[Liste des tâches]
**A.** Réponds à chacune des questions suivantes d'après le texte sur les ventes de véhicules électriques en Russie.
(i) En quel mois et en quelle année Moscou a-t-il envoyé des troupes en Ukraine ?
(ii) Combien de voitures particulières ont été vendues au total en Russie de mai 2023 à avril 2024 ?
(iii) Quelle concession moscovite Irina Frank dirige-t-elle ?
**B.** Reproduis sans rien changer le passage du texte sur les ventes de véhicules électriques en Russie qui commence par « Les gouvernements européens » et se poursuit jusqu'à « son industrie automobile. ».

──────── Texte extrait

MOSCOU — Les ventes de véhicules électriques Zeekr ont grimpé en flèche en Russie l'année dernière, plaçant les constructeurs automobiles chinois en tête de la concurrence locale dans le secteur russe des véhicules électriques (VE), petit mais en pleine expansion.
Les constructeurs automobiles chinois se sont déjà emparés de plus de la moitié du marché automobile russe depuis que leurs concurrents occidentaux se sont retirés, emportant avec eux leur technologie et leur savoir-faire, après que Moscou a envoyé des troupes en Ukraine en février 2022.
Les gouvernements européens et américains se méfient de plus en plus de la domination chinoise dans le secteur des véhicules électriques, mais la Russie, plutôt que d’imposer des tarifs douaniers, adopte les marques chinoises dans tous les secteurs automobiles pour soutenir son industrie automobile.
De mai 2023 à avril 2024, plus de 20 500 nouveaux véhicules électriques ont été vendus en Russie, soit une augmentation d'environ 350 % par rapport à l'année précédente, les marques chinoises représentant plus de la moitié des ventes, selon les données de l'agence d'analyse russe Autostat.
Les constructeurs automobiles russes ont vendu moins de 4 000 véhicules électriques neufs au cours de cette période, tandis que 1,28 million de voitures particulières ont été vendues au total.
Le développement du marché des véhicules électriques a été paralysé par le manque d'infrastructures de recharge sur le vaste territoire russe et par la dépendance traditionnelle de Moscou à l'égard de ses abondantes ressources pétrolières et gazières. Pourtant, plus de véhicules électriques se sont vendus au cours des 12 derniers mois qu’au cours de la décennie précédente.
La marque haut de gamme en tête des ventes de véhicules électriques en Russie
Zeekr, une marque chinoise haut de gamme, mène la danse malgré l'absence de représentation officielle en Russie, avec plus de 8 000 voitures vendues depuis juin de l'année dernière, selon Irina Frank, directrice de la concession Frank-Auto à Moscou.
Les Russes s'intéressent de plus en plus aux véhicules électriques à mesure que de plus en plus de stations de recharge sont construites, que les consommateurs comprennent les économies de carburant et que les concessionnaires améliorent la maintenance, a déclaré Frank.

────────────────
──────── Lignes extraites

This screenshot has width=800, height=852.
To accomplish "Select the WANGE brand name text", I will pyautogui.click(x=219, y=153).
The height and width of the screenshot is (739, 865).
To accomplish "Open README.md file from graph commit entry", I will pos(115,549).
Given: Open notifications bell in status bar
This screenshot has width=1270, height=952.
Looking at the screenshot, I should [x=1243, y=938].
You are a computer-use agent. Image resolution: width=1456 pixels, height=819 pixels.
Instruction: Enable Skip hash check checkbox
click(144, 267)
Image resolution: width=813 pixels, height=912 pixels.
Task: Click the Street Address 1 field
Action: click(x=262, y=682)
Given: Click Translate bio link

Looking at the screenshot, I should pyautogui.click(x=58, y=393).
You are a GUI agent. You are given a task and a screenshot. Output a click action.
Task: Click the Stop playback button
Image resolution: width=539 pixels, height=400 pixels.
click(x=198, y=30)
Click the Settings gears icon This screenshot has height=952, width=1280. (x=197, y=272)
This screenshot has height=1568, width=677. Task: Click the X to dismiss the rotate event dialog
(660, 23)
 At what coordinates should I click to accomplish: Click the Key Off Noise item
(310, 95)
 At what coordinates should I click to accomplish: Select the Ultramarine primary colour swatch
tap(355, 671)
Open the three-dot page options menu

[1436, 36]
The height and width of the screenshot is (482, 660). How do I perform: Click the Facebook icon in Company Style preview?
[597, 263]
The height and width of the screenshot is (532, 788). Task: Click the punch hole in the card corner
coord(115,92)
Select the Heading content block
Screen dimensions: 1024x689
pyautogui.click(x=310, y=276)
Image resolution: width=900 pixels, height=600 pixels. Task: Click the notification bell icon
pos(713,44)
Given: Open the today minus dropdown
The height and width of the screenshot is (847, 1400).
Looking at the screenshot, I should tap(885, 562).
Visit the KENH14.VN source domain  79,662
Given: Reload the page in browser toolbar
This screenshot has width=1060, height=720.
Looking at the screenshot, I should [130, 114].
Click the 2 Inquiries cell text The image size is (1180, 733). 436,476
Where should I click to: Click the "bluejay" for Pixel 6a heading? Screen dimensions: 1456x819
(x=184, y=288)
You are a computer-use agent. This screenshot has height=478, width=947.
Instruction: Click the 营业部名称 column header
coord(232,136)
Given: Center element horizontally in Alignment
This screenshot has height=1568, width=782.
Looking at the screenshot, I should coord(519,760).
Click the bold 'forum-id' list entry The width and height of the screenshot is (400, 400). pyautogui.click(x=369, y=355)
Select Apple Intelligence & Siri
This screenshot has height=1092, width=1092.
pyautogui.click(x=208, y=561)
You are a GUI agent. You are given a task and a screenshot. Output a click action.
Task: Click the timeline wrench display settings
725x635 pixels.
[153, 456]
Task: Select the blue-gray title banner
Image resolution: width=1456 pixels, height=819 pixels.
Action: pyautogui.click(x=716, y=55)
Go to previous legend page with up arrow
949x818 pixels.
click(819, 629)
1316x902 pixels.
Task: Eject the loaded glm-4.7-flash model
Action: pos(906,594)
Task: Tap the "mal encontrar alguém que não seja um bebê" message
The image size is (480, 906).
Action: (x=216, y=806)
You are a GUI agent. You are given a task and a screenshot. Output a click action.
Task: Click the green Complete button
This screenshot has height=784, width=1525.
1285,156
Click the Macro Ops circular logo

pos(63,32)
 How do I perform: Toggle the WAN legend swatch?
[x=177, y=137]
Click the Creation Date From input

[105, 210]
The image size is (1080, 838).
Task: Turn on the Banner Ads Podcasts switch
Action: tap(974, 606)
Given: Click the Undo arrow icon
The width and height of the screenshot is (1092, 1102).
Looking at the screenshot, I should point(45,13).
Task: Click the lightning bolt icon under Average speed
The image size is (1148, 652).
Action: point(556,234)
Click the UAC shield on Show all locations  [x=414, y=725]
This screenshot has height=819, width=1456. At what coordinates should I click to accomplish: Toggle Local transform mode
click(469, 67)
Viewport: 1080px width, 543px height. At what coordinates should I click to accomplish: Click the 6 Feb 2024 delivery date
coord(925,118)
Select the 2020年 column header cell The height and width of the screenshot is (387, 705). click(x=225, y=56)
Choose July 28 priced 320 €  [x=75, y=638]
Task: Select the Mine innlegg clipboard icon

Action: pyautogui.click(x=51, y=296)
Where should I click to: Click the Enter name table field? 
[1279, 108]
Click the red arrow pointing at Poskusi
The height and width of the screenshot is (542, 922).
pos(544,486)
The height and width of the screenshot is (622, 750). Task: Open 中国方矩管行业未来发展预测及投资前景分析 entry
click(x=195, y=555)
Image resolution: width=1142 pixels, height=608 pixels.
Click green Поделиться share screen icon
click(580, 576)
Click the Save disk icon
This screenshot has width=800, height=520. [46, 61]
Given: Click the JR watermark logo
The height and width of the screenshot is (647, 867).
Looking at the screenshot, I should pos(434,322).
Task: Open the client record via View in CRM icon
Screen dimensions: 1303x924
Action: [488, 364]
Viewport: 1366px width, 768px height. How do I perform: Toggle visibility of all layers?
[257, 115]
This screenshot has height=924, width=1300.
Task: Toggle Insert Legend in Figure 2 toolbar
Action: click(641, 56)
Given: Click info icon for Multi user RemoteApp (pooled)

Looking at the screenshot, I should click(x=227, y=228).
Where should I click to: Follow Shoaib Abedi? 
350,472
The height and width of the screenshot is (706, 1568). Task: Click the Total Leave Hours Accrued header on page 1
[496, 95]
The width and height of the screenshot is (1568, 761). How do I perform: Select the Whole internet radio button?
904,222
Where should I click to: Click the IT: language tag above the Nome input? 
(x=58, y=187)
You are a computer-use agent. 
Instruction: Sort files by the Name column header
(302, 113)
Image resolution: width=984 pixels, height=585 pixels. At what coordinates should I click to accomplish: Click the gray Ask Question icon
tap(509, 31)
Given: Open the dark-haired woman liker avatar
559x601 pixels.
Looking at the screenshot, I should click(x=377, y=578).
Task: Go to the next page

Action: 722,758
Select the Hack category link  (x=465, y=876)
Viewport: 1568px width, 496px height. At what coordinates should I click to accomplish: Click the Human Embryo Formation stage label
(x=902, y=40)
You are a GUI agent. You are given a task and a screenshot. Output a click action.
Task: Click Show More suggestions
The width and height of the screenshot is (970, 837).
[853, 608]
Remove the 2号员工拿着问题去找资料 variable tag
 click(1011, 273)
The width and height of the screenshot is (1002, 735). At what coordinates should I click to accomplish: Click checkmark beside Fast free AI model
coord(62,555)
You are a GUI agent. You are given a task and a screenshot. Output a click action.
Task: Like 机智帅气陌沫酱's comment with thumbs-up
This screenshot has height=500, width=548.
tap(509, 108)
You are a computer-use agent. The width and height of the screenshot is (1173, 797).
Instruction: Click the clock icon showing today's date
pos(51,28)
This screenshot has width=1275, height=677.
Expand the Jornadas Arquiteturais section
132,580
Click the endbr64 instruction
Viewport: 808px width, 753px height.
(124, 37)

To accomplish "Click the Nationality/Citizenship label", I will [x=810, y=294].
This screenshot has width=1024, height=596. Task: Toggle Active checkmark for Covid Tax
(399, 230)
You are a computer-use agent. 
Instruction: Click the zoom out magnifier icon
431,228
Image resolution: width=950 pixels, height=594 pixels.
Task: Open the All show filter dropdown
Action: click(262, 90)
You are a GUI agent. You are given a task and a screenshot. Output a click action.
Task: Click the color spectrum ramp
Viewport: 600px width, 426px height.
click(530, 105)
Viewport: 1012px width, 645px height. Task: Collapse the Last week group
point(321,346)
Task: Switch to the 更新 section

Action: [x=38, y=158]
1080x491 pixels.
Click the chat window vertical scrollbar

────────────────

[Liste des solutions]
**A.**
(i) En février 2022.
(ii) 1,28 million.
(iii) La concession Frank-Auto.

**B.**
Les gouvernements européens et américains se méfient de plus en plus de la domination chinoise dans le secteur des véhicules électriques, mais la Russie, plutôt que d’imposer des tarifs douaniers, adopte les marques chinoises dans tous les secteurs automobiles pour soutenir son industrie automobile.